Auction and how they help the Pawnbroker

One of the sources that we at Suttons and Robertsons at our central London based pawnbroking store use to verify prices is the auction results. The results not only give an indication of prices but can give many an interesting story.

The story behind the most expensive Rolex ever bought at auction

All eyes were watching Geneva Watch Auctions over the weekend and Geneva certainly did not disappoint. Not only were the prices achieved sky high but the timepieces sold really were one of a kind.

Just what is it about the ‘Bao Dai’ watch that is so remarkable it fetched $5 million, making it Rolex’s most expensive watch ever sold at auction.  The ‘Bao Dai’ is remarkable because it belonged to the last emperor of Vietnam, Bao Dai himself.  As Phillips Geneva’s spring season kicks off, the ‘Bao Dai’ watch has not only made history but is also a very important piece of cultural collateral.

In Geneva for peace talks to help bring about a resolution for the Vietnam war, Bao Dai bought the Rolex which was – in turn – purchased by an unidentified phone bidder in 2017 in a bidding war which lasted a mere eight minutes.

The outcome of the peace talks – the Geneva Accords – which were issued in July 1954, set out many terms for Vietnam, including the demarcation line that ran along the 17th Parallel.

So, it’s not only its price, its owner or its circumstance of purchase that makes the ‘Bao Dai’ so important to time piece history, but the watch itself is one of the rarest Rolexes in existence.

The ‘Bao Dai’ is rare because it is only one of three black-dial models with diamond hour markers that is known to exist.

All Hail the Emperor

It’s incredible to think that not only one watch that belonged to an emperor went under the hammer this May, but at least two.

A Patek Phillipe watch that was once worn on the wrist of Ethiopian Emperor, Haile Selassie, fetched $2.9 million at auction Christie’s, Geneva.

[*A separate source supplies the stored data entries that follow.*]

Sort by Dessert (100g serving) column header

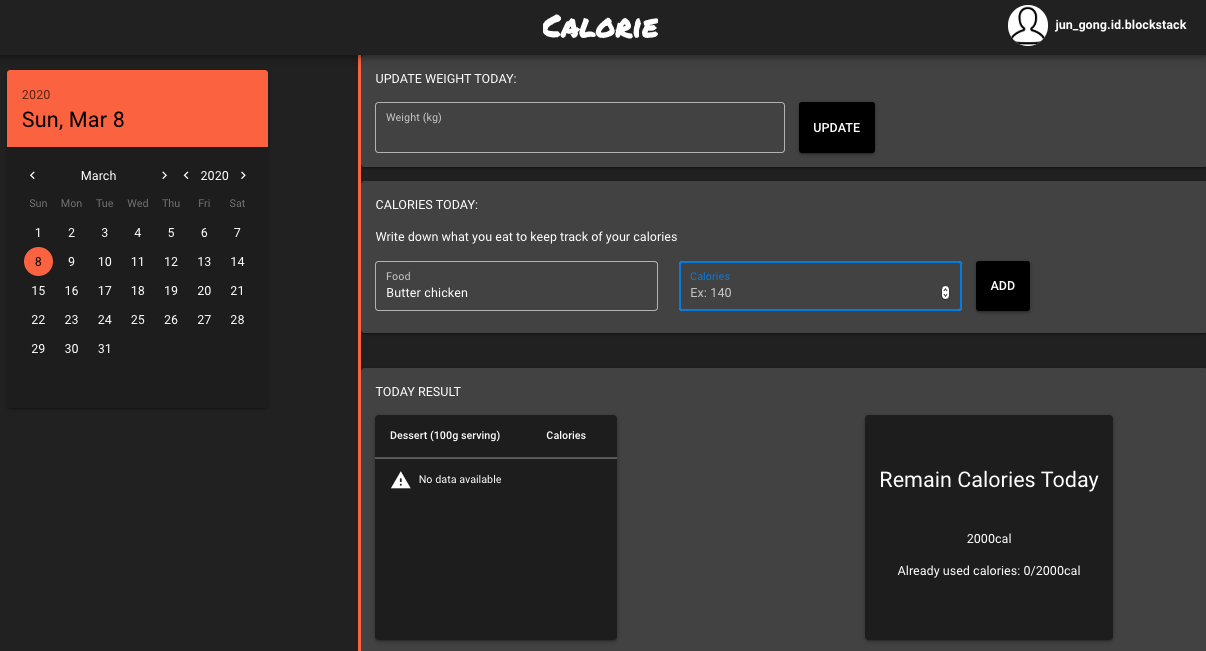(445, 436)
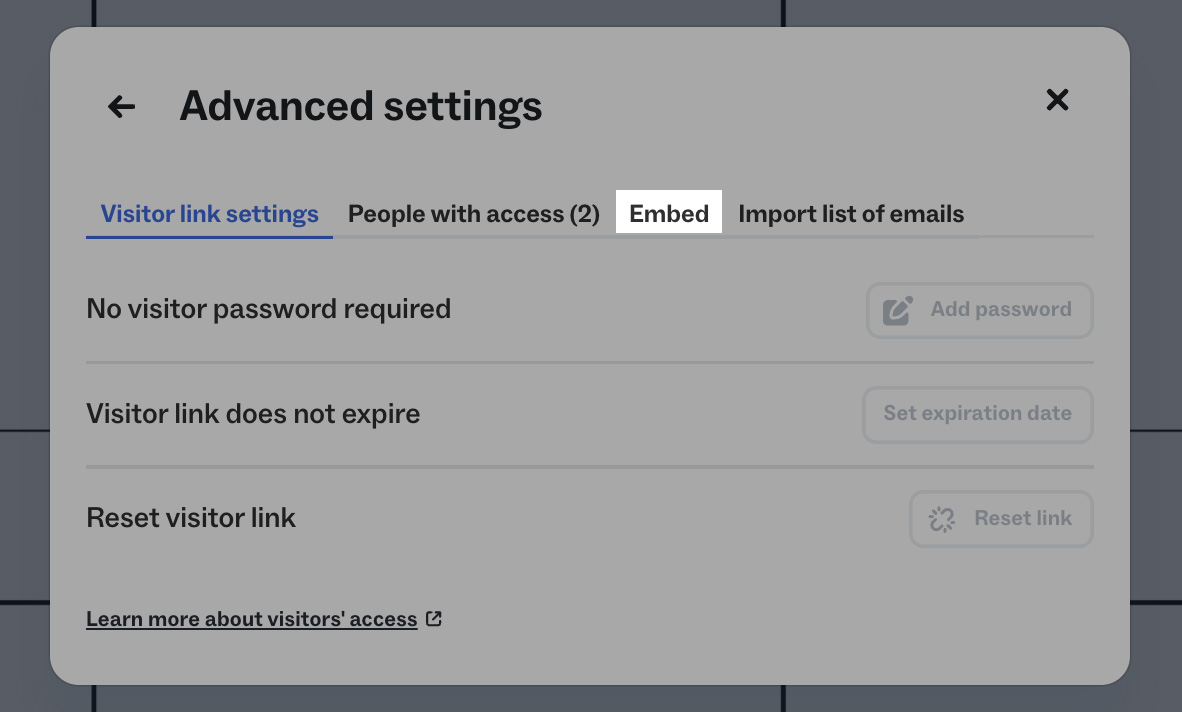Click the Add password button

pyautogui.click(x=979, y=310)

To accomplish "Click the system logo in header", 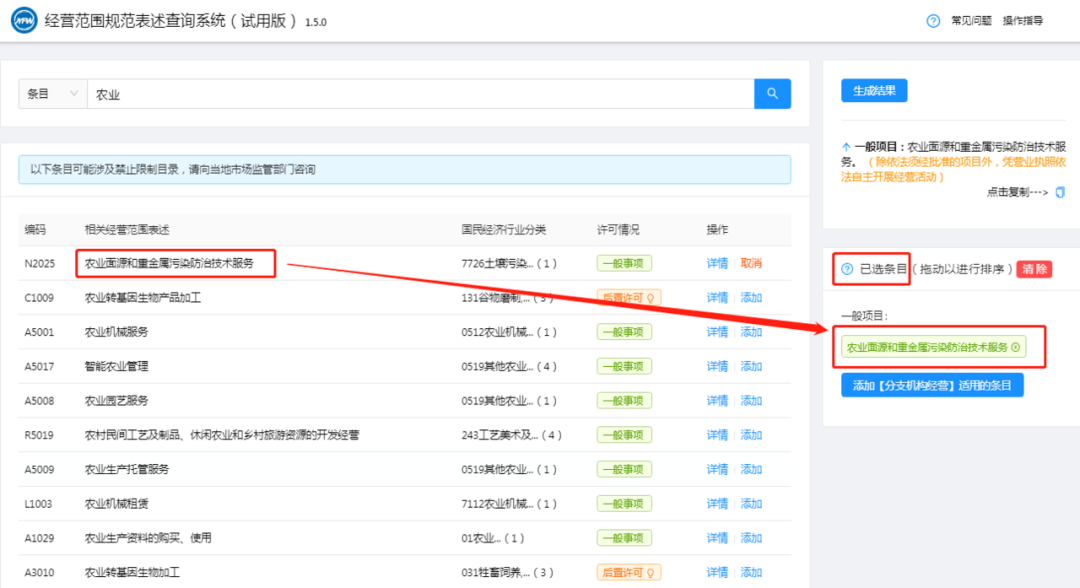I will pos(23,21).
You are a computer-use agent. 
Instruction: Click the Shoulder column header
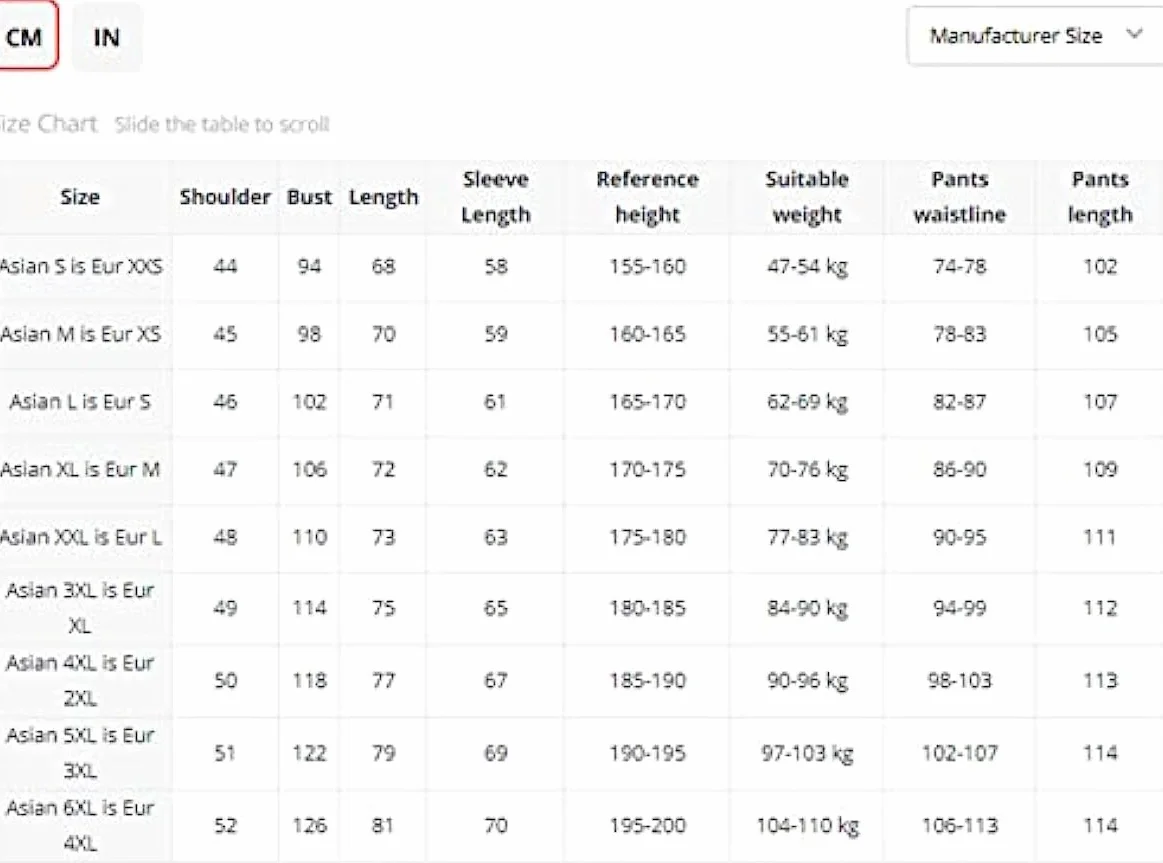click(x=225, y=197)
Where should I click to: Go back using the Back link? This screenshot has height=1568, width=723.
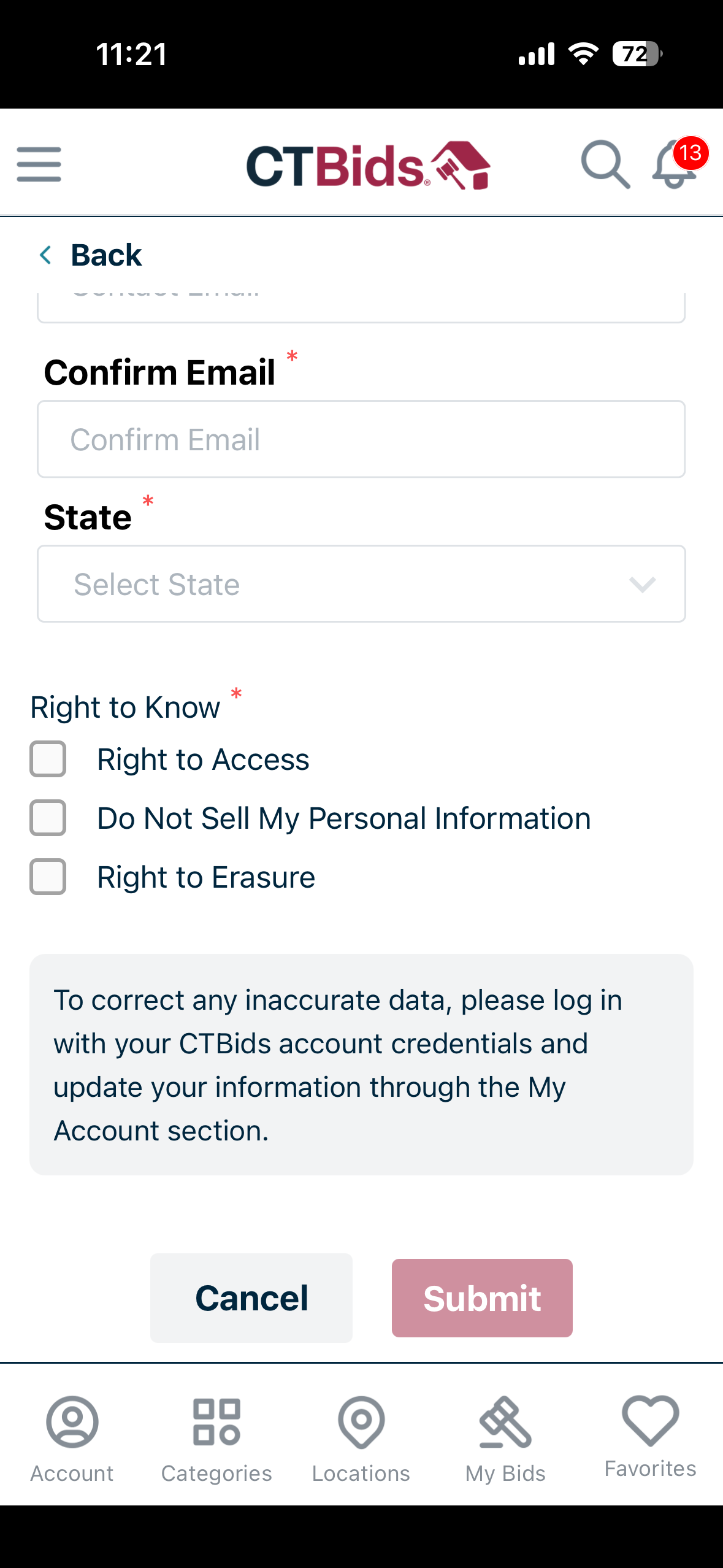105,255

The 18-carat gold Patek Philippe, ref. 2497, with a perpetual moonphase calendar had previously been up for auction in 2015, yet things had not run so smoothly on that occasion.

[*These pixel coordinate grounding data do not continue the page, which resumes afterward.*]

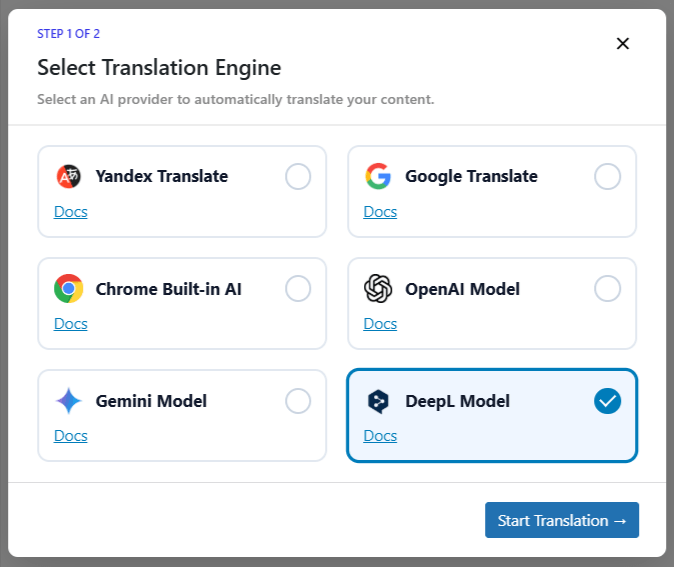Viewport: 674px width, 567px height.
Task: Open the Gemini Model Docs link
Action: [x=71, y=436]
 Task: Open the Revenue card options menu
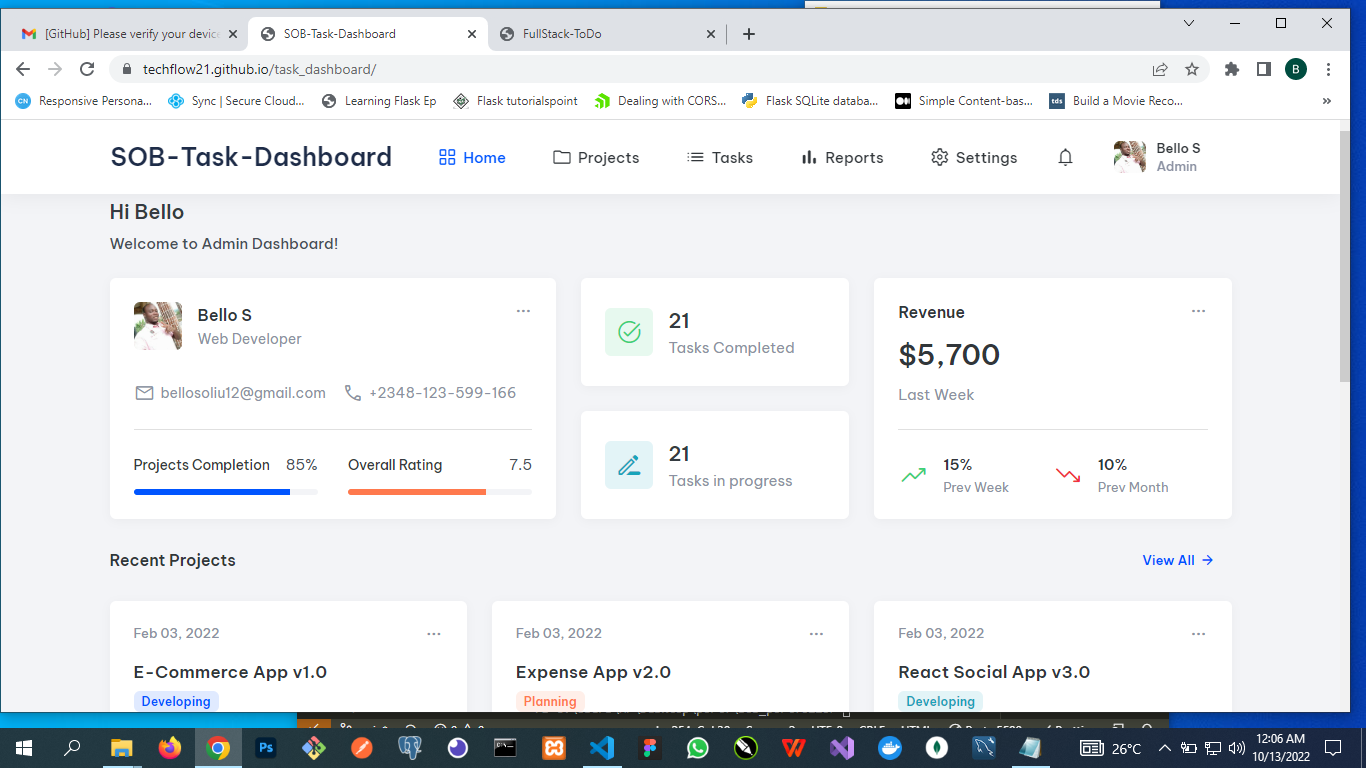coord(1198,311)
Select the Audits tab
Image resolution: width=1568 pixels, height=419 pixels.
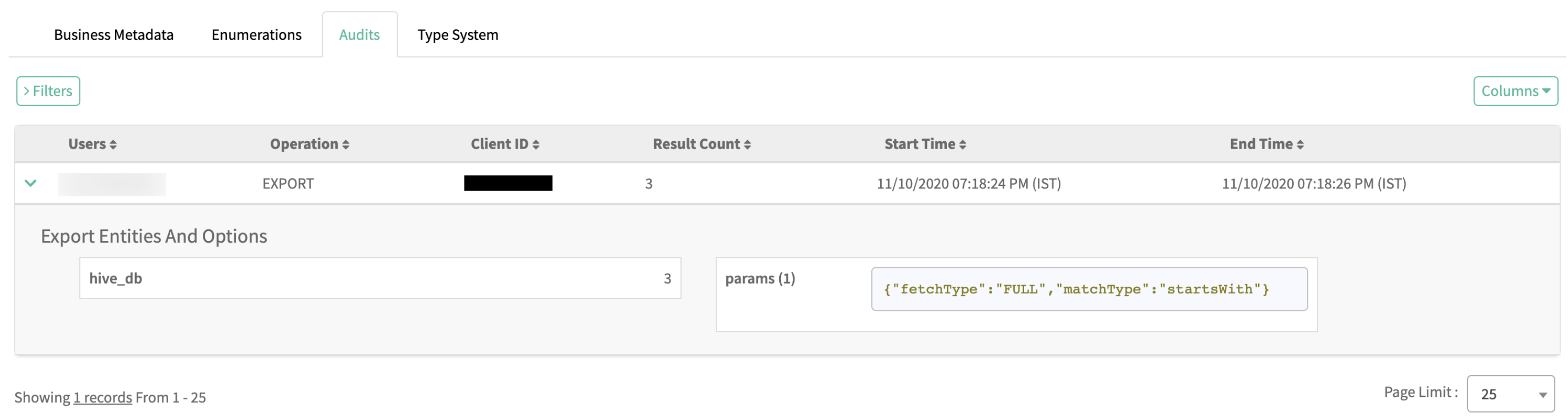pyautogui.click(x=359, y=35)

Primed and ready for auction back in 2015, Christie’s had to halt the sale of the timepiece when a collective of Ethiopian-Americans who were working with Selassie’s grandson demanded it be returned to his descendants. The dispute ran for over a year, before being resolved at the end of December 2016, when a court ruled that the original consignor possesses all rights to offer the watch at auction.

Nussbaum’s Cartier Collection goes under the hammer

June’s Geneva auction at Christie’s will include some of the most fabulous Cartier pieces ever made. A rare private collection of Cartier jewellery, watches and objets d’art put together by Eric Nussbaum will be up for purchase.

Eric Nussbaum joined the Cartier company in 1969 and – after almost fifteen years later – he was asked to create The Cartier Collection. The Cartier Collection filled Nussbaum’s life for twenty years as he collected some of the brand’s most important pieces, bringing them together for Cartier.

Among the stunning pieces of jewellery, including tiaras that belonged to royalty and specially commissioned one-off pieces, are some simply stunning timepieces.  

Included in the auction is the limited-edition ‘Crash’ wristwatch, created in Cartier in 1991. The asymmetrical cream dial with black painted Roman numerals includes a secret Cartier signature at 7 o’clock and boasts blued steel hands and a sapphire-set crown. Capturing the zeitgeist of 1960’s London pop culture, the Crash is one of Cartier’s most iconic pieces. The design came into creation when a client requested Cartier to repair a watch that had been warped in a car accident. Instead of repairing the warp, Cartier worked with the defect to produce what has become one of today’s most sought-after models.

Two worlds collided with the creation of the dual-time Tank Cintrée. Inspired by the tanks at the Western Front, this model of the Tank features two dials that allow the adventurer to read two time zones in the blink of an eye. The horror of World War I met the glamourous era of international travel and is forever recorded with the dual-time timepiece.